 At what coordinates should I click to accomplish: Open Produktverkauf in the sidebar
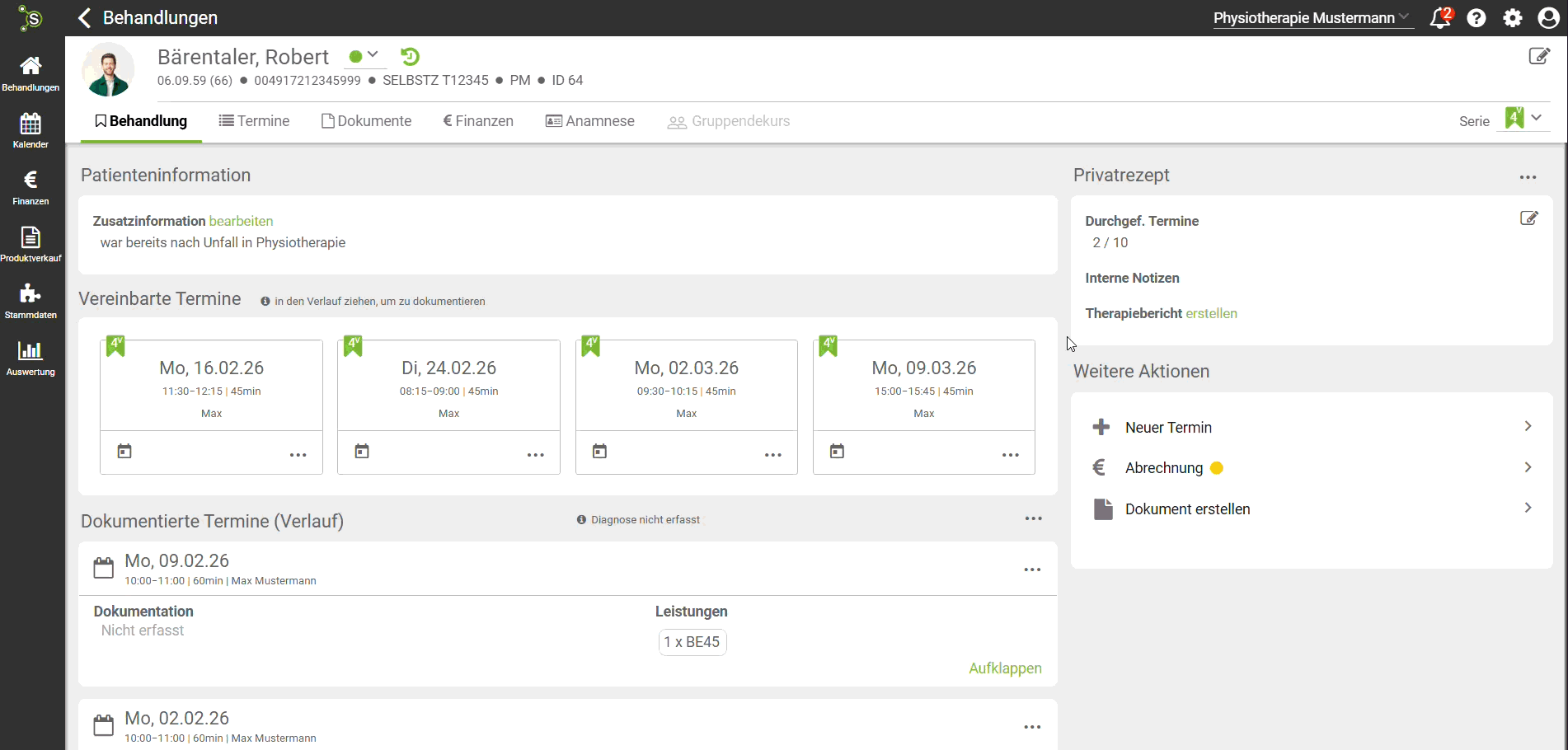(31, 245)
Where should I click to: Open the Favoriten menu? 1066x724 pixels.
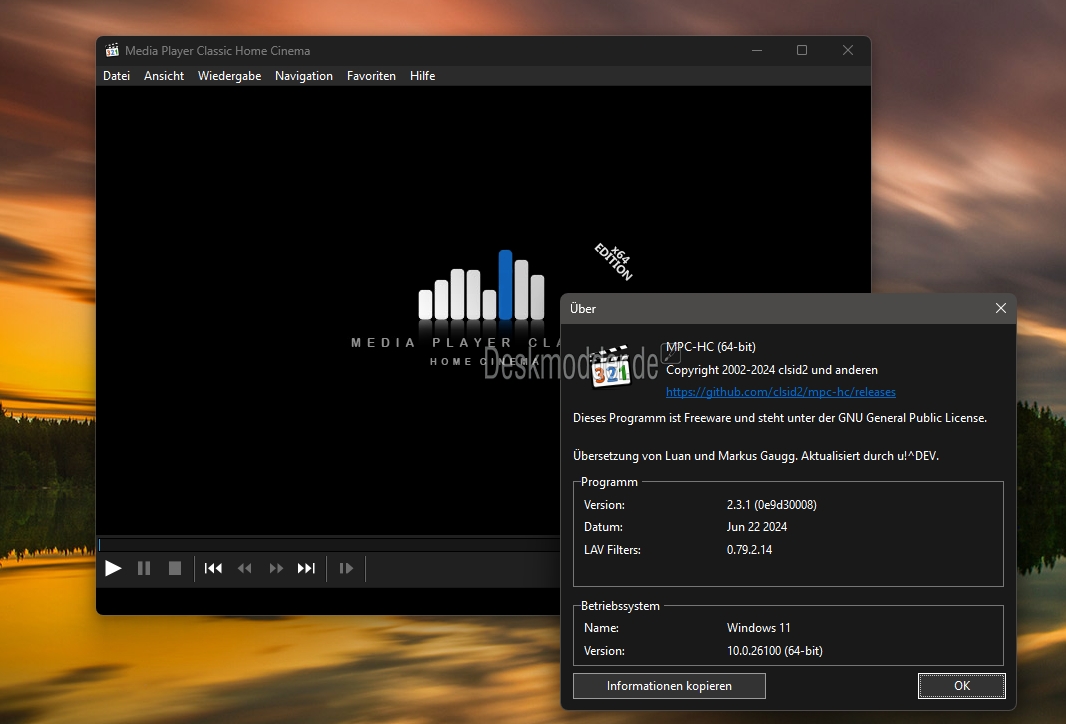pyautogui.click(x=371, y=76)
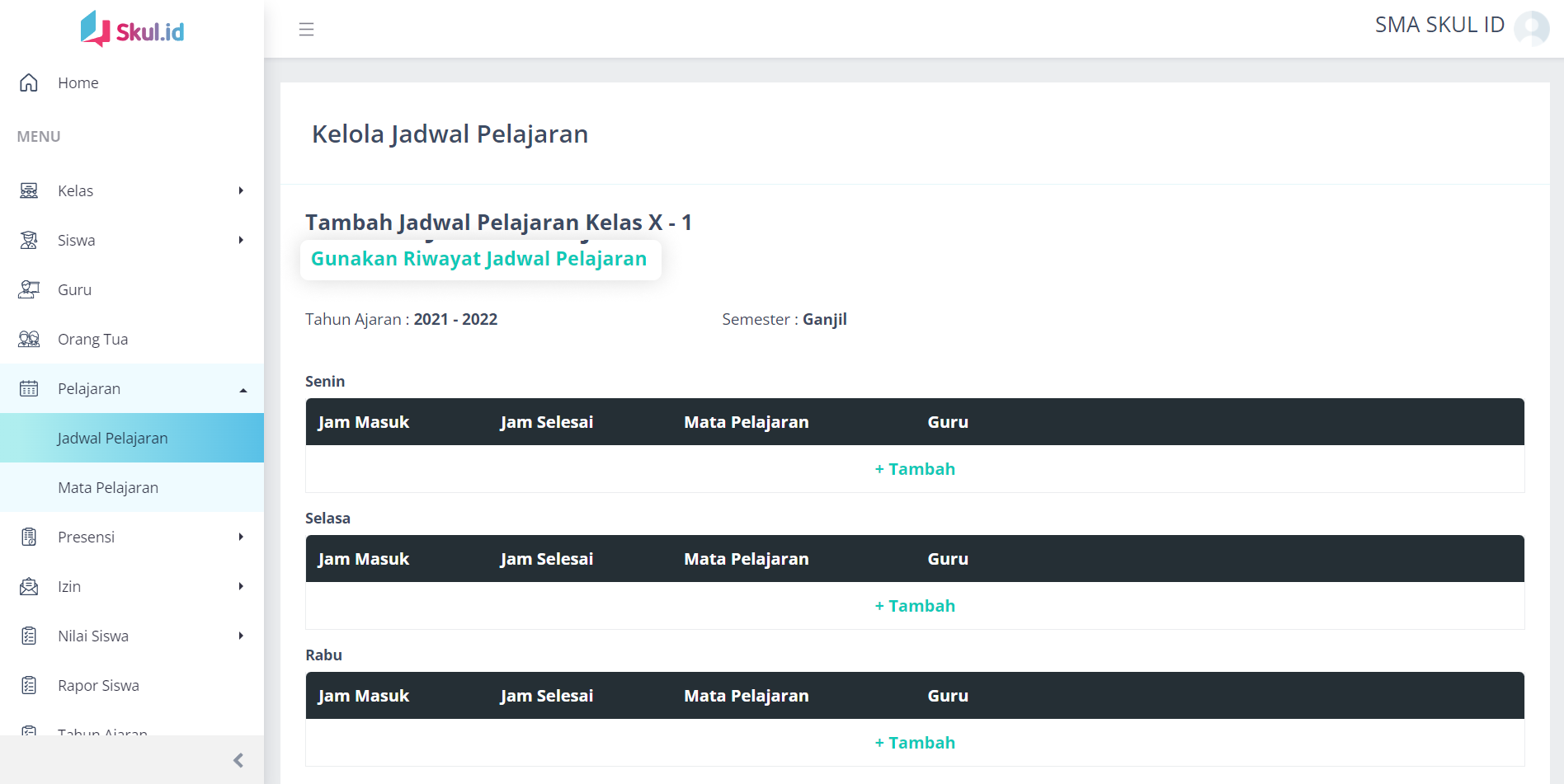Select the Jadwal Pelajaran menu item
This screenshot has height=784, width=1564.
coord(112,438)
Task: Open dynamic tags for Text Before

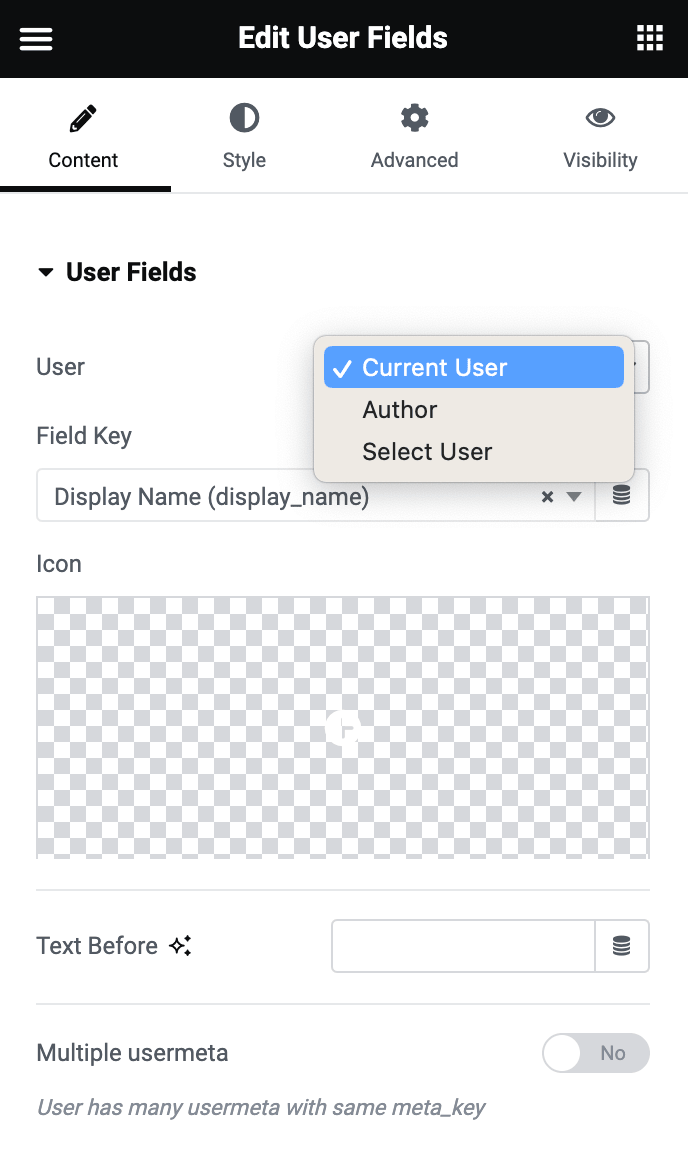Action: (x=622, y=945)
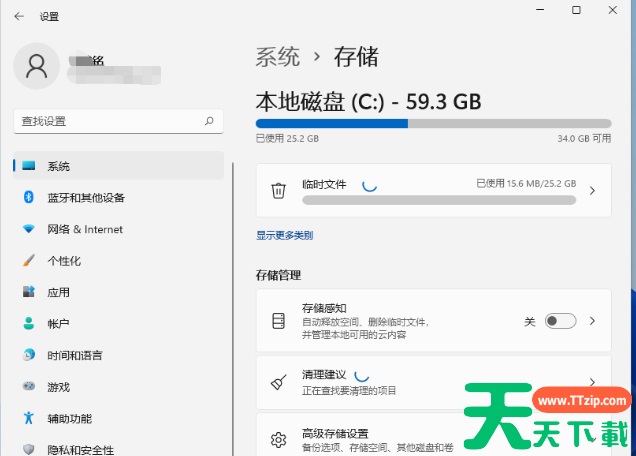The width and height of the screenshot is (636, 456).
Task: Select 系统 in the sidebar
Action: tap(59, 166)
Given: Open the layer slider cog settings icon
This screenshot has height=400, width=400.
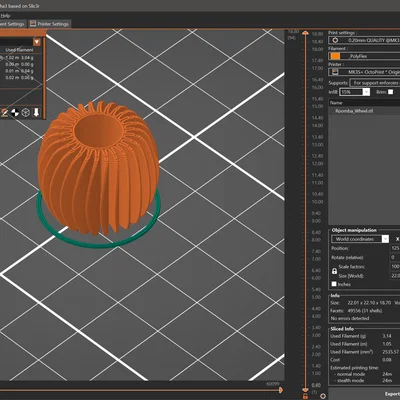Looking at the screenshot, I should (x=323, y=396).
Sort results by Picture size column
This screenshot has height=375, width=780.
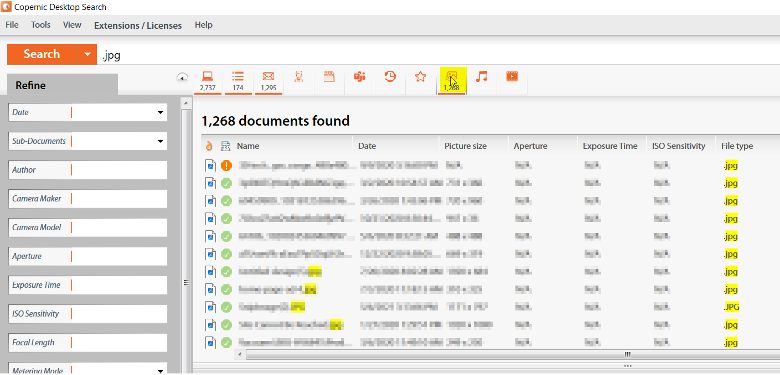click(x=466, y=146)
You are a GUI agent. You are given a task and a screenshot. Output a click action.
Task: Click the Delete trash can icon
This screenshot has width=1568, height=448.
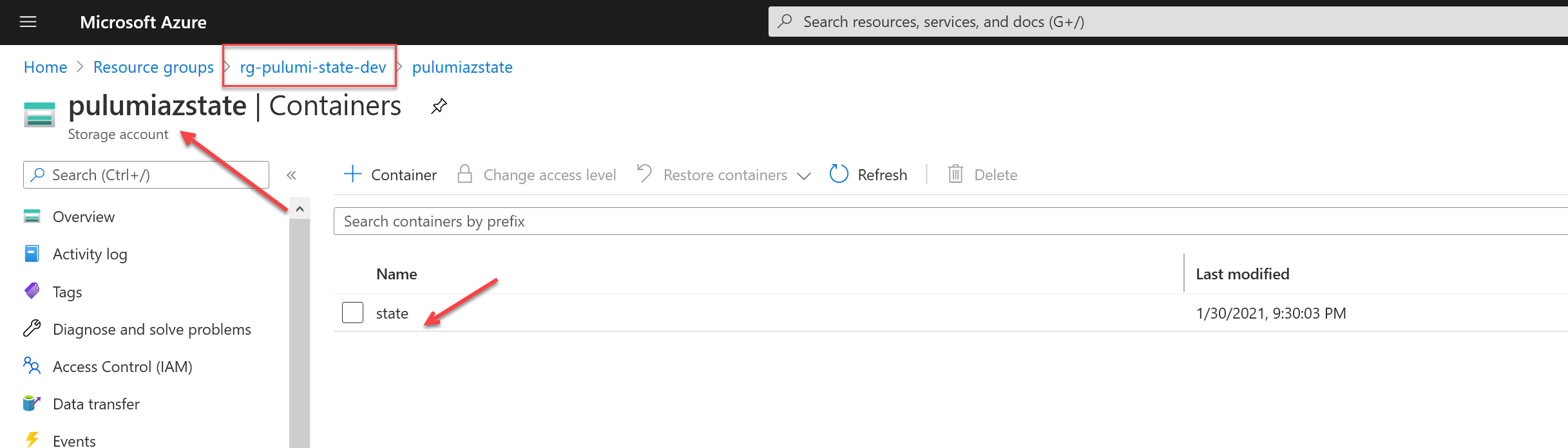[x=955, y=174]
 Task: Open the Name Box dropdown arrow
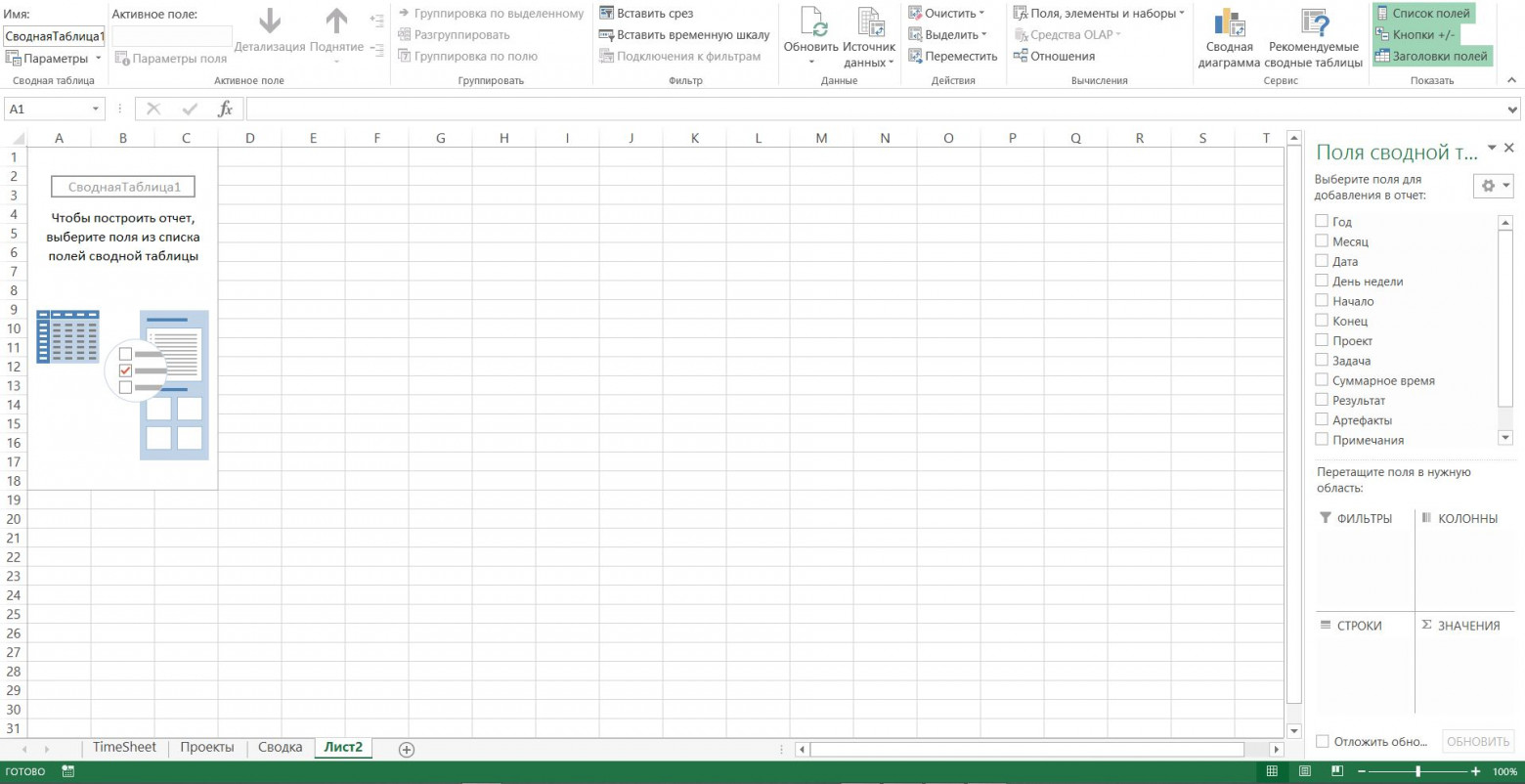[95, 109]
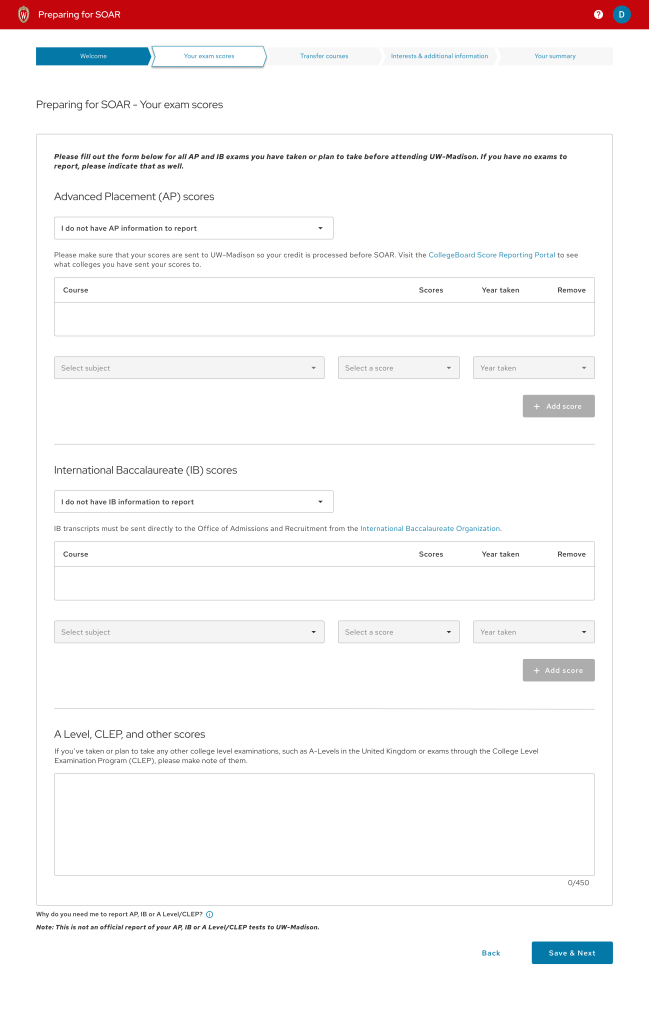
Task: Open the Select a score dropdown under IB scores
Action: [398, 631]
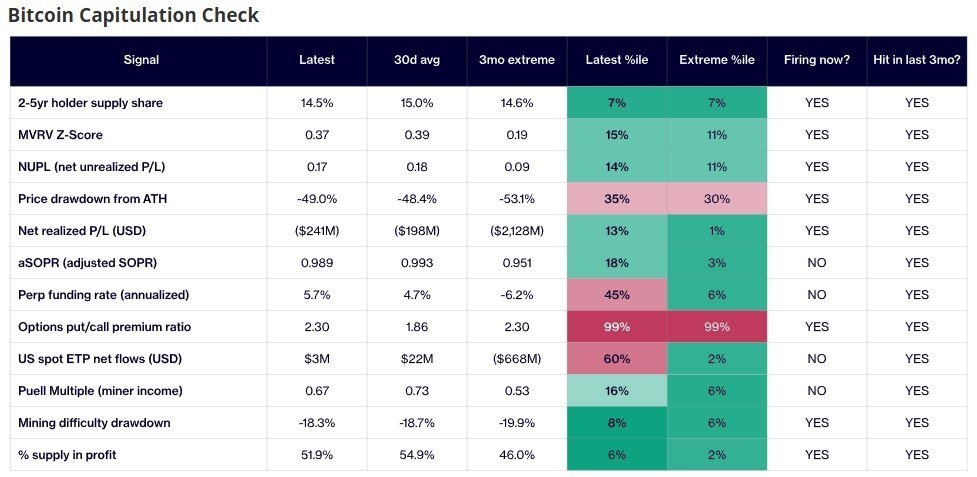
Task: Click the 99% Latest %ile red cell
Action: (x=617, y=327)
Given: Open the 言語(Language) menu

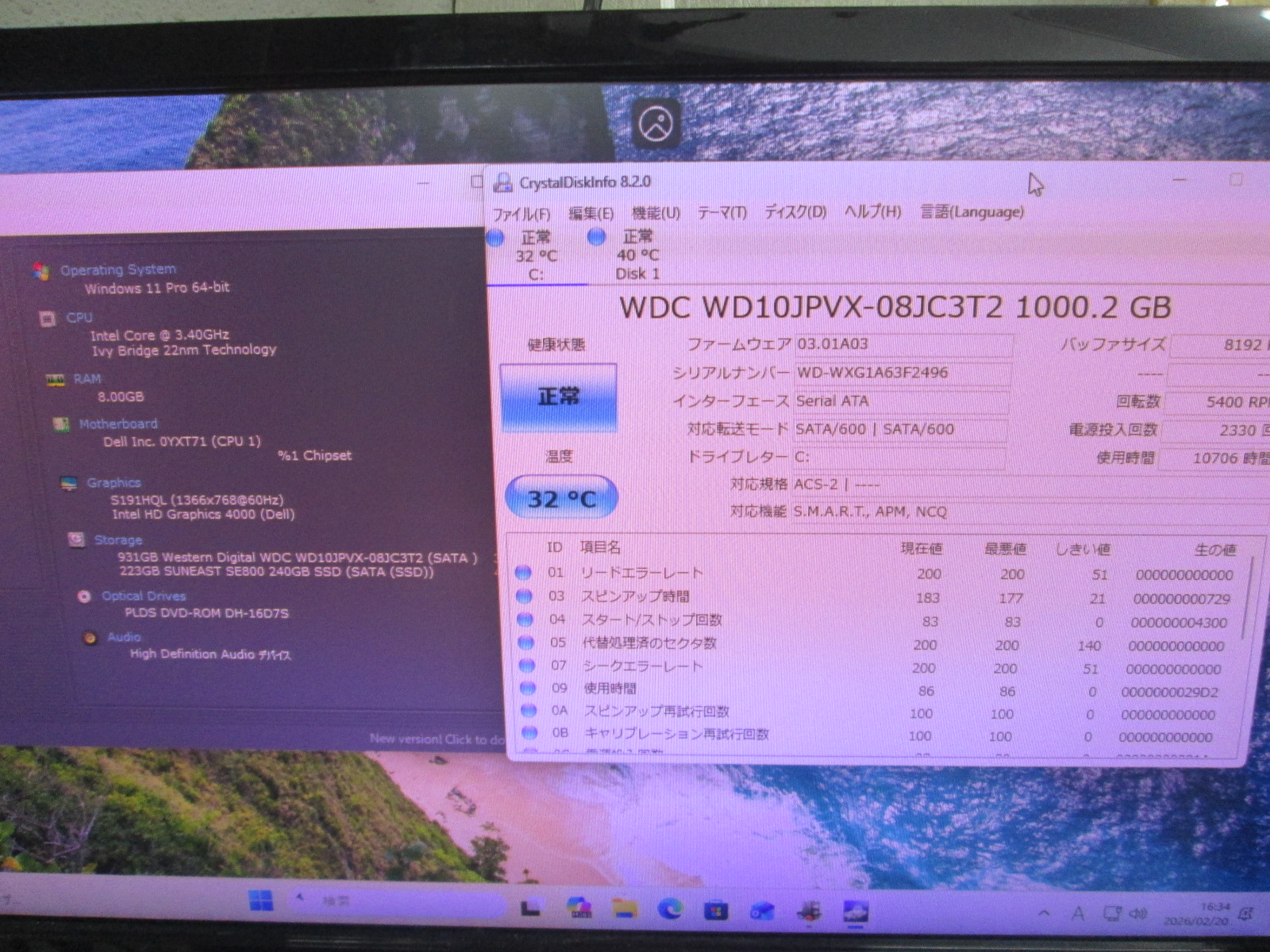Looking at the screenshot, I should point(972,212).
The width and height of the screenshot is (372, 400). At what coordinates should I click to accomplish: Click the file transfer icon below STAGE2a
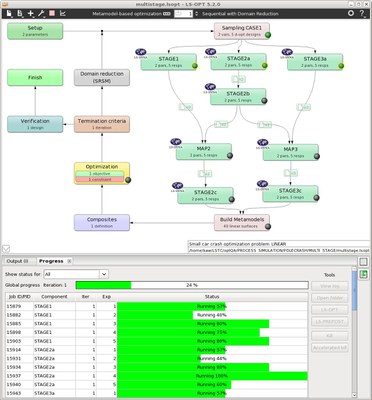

= = = = = = =

● **Exercise aim**:
Exactly as they appear above, give the records again, without their pictures.

● **Written answer**:
 At what coordinates should I click to accomplish: Open Produktverkauf in the sidebar
(31, 245)
Where should I click to: Open the Favoriten menu? 1066x724 pixels.
pyautogui.click(x=371, y=76)
Select the Jadwal Pelajaran menu item
This screenshot has height=784, width=1564.
coord(112,438)
Task: Open dynamic tags for Text Before

Action: (x=622, y=945)
The width and height of the screenshot is (636, 456).
Task: Select 系统 in the sidebar
Action: tap(59, 166)
Given: Open the layer slider cog settings icon
This screenshot has height=400, width=400.
Looking at the screenshot, I should (x=323, y=396).
Sort results by Picture size column
This screenshot has height=375, width=780.
click(x=466, y=146)
You are a GUI agent. You are given a task and a screenshot. Output a click action.
Task: Click the Delete trash can icon
This screenshot has width=1568, height=448.
[x=955, y=174]
 Task: Open the Name Box dropdown arrow
[95, 109]
Task: Open the Select a score dropdown under IB scores
Action: [398, 631]
Task: Click the 99% Latest %ile red cell
Action: (x=617, y=327)
Given: Open the 言語(Language) menu

Looking at the screenshot, I should point(972,212).
The width and height of the screenshot is (372, 400). At what coordinates should I click to accomplish: Click the file transfer icon below STAGE2a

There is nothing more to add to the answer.